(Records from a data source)
++++

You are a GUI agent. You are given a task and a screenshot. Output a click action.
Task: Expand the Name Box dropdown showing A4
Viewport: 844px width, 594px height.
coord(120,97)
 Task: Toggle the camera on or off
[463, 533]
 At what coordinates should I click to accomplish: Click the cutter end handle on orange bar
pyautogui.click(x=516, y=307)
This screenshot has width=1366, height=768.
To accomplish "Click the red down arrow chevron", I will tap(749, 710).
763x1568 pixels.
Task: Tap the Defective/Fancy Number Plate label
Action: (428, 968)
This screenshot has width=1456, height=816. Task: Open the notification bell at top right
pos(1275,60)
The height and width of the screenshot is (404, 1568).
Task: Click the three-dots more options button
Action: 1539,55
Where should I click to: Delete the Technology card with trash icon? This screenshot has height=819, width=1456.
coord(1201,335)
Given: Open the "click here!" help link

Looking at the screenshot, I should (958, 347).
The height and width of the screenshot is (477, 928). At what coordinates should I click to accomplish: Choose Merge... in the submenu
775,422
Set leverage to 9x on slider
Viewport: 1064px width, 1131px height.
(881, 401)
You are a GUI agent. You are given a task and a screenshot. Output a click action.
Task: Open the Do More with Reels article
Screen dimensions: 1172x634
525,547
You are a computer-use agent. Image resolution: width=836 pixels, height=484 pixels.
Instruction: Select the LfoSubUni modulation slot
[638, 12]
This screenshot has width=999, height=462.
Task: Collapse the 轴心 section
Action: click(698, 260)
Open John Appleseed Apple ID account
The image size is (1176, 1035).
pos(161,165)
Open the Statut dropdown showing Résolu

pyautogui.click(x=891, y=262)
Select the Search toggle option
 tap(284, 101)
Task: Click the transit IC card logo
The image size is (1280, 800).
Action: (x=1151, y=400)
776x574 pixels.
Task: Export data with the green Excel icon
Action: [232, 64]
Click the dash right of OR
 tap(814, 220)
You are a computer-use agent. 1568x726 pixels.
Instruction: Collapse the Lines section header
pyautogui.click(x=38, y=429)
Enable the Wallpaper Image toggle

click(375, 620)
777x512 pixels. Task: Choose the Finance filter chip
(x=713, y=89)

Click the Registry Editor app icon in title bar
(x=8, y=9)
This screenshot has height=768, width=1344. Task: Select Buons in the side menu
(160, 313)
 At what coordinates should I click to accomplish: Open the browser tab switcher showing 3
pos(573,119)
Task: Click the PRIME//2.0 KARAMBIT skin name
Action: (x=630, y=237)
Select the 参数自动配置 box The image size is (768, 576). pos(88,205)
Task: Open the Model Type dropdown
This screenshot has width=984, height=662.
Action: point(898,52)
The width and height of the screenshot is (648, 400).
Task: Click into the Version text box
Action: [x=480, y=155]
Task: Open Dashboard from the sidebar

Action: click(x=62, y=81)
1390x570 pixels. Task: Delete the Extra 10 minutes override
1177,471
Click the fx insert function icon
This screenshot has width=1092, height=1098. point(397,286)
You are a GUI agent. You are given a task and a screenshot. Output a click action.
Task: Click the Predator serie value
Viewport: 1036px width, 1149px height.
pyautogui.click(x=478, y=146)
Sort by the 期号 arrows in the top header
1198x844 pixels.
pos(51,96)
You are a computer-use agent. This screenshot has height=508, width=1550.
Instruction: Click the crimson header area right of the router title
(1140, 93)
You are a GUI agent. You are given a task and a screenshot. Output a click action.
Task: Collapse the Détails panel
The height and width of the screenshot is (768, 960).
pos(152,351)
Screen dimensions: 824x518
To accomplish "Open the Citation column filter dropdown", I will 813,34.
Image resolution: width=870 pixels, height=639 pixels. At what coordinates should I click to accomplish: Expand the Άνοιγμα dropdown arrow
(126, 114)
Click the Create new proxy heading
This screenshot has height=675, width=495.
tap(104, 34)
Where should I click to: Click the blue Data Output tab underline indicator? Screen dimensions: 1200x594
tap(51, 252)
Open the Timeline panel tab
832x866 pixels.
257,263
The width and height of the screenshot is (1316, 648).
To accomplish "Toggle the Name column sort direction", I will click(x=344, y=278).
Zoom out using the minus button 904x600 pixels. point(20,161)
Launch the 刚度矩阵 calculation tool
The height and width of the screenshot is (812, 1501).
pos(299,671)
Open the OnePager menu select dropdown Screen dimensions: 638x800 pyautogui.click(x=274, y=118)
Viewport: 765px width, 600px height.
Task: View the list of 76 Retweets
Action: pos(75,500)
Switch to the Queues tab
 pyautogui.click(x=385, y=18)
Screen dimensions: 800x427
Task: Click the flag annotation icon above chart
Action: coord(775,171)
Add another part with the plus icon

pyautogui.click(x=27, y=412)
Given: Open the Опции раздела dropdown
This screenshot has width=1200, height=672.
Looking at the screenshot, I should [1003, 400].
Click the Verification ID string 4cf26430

++++

* About this exercise
Above are some records. Count the lines among them with the word "column", and answer with the number only.

* Task response
2